Gut feeling: The need for protection

To coincide with Bowel Cancer awareness month in April Scottish Widows is emphasising the value and importance of financial protection in the event that the unexpected should happen.

To coincide with Bowel Cancer awareness month in April Scottish Widows is emphasising the value and importance of financial protection in the event that the unexpected should happen.

Bowel cancer is the fourth most common cancer in the UK with around 110 cases diagnosed every day.

One in 14 men and one in 19 women will be diagnosed with this type of cancer during their lifetime.

Scottish Widows paid out more than £6.5m in critical illness claims relating to bowel cancer in 2014 which accounted for 12% of all cancer-related critical illness claims that year.
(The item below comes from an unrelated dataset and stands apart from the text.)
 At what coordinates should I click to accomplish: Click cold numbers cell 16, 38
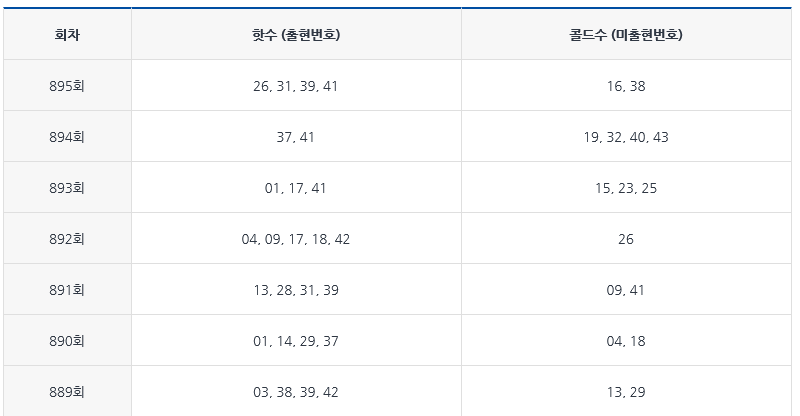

The company’s data shows that the average age of diagnosis for bowel cancer among males in 2014 was 50, while the average age for females was 52.

Just over half of claimants were male.

Survival is improving, however, and has more than doubled in the last 40 years.

In the 1970s, more than a fifth of people diagnosed with bowel cancer in the UK survived their disease beyond ten years; now it's almost six in 10.

When diagnosed at its earliest stage, more than nine in 10 people will survive for five years or more.

Scott Cadger, head of underwriting and claims strategy at Scottish Widows, said: “As the rate of bowel cancer survival improves, the need for financial protection becomes increasingly strong.

“Research commissioned by Macmillan Cancer Support has revealed four in five people are, on average, £570 a month worse off as a result of their cancer diagnosis.

“It’s astonishing, therefore, that fewer than one in 10 of the population has critical illness insurance, and only a third have life cover.

“It’s at times like this that families need to do all they can to protect themselves in the event that the unexpected happens.”